In tal caso, si tratta di una liberalità indiretta perché il donante arricchisce il patrimonio del beneficiario, senza usare un contratto di donazione formale. Questo avviene attraverso tre passaggi:
- il donante effettua un bonifico di importo significativo al beneficiario;
- il beneficiario usa quel denaro per comprare un immobile;
- tra le parti esiste un accordo, spesso verbale ma dimostrabile, che mostra chiaramente l'intento del donante di aiutare il beneficiario nell'acquisto, per puro spirito di generosità.
A tale proposito merita di essere segnalata una recente vicenda esaminata dal Tribunale di Catanzaro (Tribunale Catanzaro, sezione II, 17 giugno 2025, n. 1208).
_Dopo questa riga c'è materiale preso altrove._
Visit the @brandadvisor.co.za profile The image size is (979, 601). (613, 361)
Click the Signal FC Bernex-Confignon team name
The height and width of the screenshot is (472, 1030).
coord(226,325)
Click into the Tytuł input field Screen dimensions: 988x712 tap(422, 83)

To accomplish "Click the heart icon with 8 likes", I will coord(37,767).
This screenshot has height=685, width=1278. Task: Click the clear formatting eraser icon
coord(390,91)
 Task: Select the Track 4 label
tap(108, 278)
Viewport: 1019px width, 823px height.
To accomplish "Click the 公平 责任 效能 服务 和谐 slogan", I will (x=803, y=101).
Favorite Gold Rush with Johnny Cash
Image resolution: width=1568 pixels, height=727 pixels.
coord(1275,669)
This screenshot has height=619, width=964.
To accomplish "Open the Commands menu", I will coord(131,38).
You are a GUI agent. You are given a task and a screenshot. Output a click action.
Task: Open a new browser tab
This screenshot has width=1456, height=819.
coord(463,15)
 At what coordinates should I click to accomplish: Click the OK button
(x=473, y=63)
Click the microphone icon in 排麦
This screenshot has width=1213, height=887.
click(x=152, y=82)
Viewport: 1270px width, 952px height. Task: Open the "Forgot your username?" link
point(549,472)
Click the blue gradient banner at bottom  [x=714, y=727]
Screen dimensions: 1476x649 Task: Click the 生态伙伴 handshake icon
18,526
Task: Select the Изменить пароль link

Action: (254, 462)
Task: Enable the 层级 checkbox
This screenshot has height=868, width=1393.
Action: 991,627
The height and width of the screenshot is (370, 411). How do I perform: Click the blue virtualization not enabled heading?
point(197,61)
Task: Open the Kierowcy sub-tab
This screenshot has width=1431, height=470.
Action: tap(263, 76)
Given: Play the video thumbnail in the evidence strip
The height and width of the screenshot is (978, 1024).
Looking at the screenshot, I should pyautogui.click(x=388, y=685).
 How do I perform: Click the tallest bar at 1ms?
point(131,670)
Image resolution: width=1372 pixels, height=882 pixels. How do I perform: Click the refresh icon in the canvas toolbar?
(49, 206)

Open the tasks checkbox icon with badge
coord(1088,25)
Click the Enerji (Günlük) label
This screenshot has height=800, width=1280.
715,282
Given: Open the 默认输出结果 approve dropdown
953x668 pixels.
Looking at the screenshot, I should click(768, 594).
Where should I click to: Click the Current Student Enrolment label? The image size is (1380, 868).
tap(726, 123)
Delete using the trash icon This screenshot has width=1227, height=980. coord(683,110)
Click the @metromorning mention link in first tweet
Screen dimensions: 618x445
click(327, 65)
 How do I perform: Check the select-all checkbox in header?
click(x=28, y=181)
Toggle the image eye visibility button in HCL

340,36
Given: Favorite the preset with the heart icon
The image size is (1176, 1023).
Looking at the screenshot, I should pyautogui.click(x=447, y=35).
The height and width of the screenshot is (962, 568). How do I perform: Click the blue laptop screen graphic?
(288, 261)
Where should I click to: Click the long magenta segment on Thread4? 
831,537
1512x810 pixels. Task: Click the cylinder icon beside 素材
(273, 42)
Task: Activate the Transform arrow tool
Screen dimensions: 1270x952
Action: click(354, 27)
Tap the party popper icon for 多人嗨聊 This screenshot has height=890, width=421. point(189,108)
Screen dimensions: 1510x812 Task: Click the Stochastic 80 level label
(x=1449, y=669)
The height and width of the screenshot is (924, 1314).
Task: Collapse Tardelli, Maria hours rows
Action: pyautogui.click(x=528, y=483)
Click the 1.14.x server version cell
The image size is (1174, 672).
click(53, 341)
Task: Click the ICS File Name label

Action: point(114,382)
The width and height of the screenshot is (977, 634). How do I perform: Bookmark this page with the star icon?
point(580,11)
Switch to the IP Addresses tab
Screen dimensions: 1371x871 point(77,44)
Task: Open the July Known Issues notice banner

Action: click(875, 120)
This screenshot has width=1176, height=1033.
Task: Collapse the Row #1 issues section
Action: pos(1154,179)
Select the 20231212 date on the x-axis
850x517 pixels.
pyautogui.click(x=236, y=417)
L'attore aveva trasferito alla convenuta €280.000 tramite bonifici, sostenendo di averla incaricata di acquistare un immobile per suo conto. In giudizio chiedeva la restituzione della somma, lamentando l'inadempimento al mandato o, in subordine, la nullità della donazione per difetto di forma.
La convenuta replicava che si trattava di una donazione indiretta, finalizzata all'acquisto di un immobile da intestare alla propria persona, e che l'acquisto era stato effettivamente concluso.
Il Tribunale, basandosi su messaggi WhatsApp e una testimonianza, ha accertato che l'attore aveva espresso una volontà libera e consapevole di favorire l'acquisto dell'immobile, senza porre condizioni né pretendere la restituzione.
Il Tribunale ha riconosciuto che si è trattato di una donazione indiretta: l'uomo ha dato soldi alla donna per comprarle una casa, e i due fatti (bonifico e acquisto) erano collegati tra loro con l'intento di farle un regalo.
Questa situazione si verifica anche quando i genitori, poco prima dell'acquisto di una casa da parte del figlio, effettuano un bonifico di una somma rilevante sul suo conto, per aiutarlo nell'acquisto.